(Dataset excerpts)
......
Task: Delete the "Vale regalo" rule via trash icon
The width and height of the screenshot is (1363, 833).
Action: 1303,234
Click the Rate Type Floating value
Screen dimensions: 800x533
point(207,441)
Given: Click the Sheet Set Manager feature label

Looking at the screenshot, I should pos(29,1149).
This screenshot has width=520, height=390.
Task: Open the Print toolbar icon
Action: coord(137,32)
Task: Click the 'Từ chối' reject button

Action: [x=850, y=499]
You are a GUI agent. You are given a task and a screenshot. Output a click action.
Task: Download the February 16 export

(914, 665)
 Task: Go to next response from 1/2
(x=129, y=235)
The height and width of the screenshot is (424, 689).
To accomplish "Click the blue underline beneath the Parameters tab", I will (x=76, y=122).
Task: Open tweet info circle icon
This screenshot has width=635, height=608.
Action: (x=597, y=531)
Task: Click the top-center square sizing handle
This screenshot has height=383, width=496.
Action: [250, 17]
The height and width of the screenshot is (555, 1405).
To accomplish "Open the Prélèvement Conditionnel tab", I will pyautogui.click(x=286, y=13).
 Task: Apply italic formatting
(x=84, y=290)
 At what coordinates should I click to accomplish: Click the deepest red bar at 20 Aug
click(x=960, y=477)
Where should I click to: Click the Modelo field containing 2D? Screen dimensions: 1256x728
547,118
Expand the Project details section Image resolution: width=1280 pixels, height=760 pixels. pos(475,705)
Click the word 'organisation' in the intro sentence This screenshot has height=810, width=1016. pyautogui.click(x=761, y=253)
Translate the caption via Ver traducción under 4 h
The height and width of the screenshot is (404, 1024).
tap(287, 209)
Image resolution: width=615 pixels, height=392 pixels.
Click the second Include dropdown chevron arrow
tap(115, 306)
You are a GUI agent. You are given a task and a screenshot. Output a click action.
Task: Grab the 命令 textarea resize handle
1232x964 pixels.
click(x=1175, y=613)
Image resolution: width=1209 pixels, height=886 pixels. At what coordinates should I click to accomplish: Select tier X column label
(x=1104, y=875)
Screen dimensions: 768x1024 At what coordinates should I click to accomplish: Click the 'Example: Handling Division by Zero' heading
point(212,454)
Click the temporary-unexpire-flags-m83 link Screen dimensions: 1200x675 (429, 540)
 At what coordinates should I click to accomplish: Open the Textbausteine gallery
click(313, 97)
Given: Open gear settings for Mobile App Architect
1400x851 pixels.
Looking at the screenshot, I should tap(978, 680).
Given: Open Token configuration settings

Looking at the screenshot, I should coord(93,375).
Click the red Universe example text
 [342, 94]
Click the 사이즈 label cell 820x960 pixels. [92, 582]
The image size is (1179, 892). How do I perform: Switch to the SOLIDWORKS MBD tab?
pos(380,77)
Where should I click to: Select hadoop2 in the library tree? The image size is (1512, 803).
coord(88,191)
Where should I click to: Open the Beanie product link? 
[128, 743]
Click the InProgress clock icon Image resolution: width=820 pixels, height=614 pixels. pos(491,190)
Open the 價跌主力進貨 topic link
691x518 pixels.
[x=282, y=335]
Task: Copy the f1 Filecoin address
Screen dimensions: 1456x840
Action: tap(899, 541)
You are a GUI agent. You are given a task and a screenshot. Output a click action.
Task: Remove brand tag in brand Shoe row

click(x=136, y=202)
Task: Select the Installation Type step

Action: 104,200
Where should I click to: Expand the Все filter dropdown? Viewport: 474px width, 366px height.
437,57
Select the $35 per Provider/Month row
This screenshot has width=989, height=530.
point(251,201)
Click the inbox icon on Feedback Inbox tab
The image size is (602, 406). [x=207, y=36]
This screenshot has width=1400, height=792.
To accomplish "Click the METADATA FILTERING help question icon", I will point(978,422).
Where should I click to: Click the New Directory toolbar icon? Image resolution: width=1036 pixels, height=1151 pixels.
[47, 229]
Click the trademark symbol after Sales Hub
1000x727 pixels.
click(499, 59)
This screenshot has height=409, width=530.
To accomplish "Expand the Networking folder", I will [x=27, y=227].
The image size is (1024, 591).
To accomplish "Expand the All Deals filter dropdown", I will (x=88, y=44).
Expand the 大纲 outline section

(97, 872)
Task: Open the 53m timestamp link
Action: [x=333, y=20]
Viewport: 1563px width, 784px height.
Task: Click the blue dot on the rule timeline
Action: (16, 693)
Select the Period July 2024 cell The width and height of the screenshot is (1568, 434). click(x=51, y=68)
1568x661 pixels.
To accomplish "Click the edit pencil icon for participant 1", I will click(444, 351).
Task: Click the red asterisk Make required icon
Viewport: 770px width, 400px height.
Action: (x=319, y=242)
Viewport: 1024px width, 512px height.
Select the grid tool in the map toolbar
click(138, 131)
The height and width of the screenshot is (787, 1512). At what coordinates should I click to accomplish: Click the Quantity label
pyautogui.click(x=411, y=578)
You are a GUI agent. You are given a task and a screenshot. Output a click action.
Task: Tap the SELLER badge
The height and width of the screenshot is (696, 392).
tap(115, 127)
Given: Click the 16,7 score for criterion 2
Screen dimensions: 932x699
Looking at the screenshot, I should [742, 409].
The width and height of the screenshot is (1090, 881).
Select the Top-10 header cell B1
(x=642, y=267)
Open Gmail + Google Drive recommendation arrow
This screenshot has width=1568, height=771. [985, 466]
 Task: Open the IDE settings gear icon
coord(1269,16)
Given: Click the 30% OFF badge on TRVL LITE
......
Exercise description
Start with the line above that contains "Click the temporary-unexpire-flags-m83" and end with the line that contains "Click the 사이즈". Write out those lines exactly, and only those.

Your solution
Click the temporary-unexpire-flags-m83 link Screen dimensions: 1200x675 (429, 540)
 At what coordinates should I click to accomplish: Open the Textbausteine gallery
click(313, 97)
Given: Open gear settings for Mobile App Architect
1400x851 pixels.
Looking at the screenshot, I should tap(978, 680).
Given: Open Token configuration settings

Looking at the screenshot, I should coord(93,375).
Click the red Universe example text
 [342, 94]
Click the 사이즈 label cell 820x960 pixels. [92, 582]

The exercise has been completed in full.